--- Begin ---
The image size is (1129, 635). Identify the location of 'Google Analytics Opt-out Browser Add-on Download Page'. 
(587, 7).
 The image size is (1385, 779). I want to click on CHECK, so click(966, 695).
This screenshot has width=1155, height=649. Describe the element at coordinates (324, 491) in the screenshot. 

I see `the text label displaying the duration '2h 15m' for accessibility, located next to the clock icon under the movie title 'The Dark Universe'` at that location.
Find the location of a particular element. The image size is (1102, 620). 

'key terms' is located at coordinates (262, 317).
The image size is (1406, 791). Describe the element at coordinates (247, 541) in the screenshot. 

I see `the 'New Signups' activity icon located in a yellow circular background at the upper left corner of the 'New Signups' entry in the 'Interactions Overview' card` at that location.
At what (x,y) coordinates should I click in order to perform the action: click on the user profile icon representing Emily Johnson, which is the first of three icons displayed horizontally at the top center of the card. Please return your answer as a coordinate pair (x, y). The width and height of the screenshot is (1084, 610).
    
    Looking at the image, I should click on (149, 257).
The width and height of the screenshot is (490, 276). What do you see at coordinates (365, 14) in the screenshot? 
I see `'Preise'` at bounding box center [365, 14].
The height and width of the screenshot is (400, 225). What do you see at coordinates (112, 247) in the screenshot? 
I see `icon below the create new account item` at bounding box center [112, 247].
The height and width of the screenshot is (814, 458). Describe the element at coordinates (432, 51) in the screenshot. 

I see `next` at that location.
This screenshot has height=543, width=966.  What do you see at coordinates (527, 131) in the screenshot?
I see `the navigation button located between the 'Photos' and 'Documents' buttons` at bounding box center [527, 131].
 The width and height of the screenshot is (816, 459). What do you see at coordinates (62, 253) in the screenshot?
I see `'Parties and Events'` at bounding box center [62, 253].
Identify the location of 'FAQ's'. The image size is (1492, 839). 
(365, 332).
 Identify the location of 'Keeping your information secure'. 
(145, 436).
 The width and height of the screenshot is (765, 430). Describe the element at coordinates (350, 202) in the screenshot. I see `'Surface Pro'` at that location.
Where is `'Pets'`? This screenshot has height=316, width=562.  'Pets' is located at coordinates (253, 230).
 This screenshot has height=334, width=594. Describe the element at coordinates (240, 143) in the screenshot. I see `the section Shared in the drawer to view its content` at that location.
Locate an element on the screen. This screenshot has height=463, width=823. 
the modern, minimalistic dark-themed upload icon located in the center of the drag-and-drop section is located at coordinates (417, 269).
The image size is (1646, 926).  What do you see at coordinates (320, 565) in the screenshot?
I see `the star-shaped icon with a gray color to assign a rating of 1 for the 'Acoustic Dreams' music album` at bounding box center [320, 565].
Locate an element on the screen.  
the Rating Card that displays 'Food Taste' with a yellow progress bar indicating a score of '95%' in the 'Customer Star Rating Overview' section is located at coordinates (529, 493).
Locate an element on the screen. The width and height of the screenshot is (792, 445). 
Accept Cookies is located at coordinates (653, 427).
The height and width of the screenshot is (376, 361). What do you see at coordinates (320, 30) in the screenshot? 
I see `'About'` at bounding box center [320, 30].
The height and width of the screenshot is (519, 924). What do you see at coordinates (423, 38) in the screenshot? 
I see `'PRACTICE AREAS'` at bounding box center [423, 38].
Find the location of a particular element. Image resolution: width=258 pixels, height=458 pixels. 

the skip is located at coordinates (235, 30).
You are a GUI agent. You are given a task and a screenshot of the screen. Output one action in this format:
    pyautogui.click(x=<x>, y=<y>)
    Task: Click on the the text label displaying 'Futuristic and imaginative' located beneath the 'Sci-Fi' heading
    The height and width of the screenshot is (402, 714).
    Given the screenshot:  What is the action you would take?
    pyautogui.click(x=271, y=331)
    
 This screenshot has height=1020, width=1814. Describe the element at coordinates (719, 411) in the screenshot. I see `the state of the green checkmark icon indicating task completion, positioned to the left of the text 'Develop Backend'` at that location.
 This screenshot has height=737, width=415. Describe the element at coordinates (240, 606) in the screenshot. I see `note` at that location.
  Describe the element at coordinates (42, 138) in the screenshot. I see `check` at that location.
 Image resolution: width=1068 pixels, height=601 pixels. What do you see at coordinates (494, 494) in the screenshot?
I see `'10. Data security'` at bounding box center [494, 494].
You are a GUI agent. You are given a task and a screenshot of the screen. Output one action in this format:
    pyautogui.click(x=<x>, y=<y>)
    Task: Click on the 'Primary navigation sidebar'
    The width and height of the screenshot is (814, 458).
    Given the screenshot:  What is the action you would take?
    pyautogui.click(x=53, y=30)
--- End ---
» **OBJECTIVE**
Update the lines from the line with "This screenshot has width=1155, height=649." to the line with "Signups' activity icon" by replacing "Describe" with "Identify", leaving everything else unchanged, and give only those lines.

» **TASK RESULT**
This screenshot has width=1155, height=649. Identify the element at coordinates (324, 491) in the screenshot. 

I see `the text label displaying the duration '2h 15m' for accessibility, located next to the clock icon under the movie title 'The Dark Universe'` at that location.
Find the location of a particular element. The image size is (1102, 620). 

'key terms' is located at coordinates (262, 317).
The image size is (1406, 791). Identify the element at coordinates (247, 541) in the screenshot. 

I see `the 'New Signups' activity icon located in a yellow circular background at the upper left corner of the 'New Signups' entry in the 'Interactions Overview' card` at that location.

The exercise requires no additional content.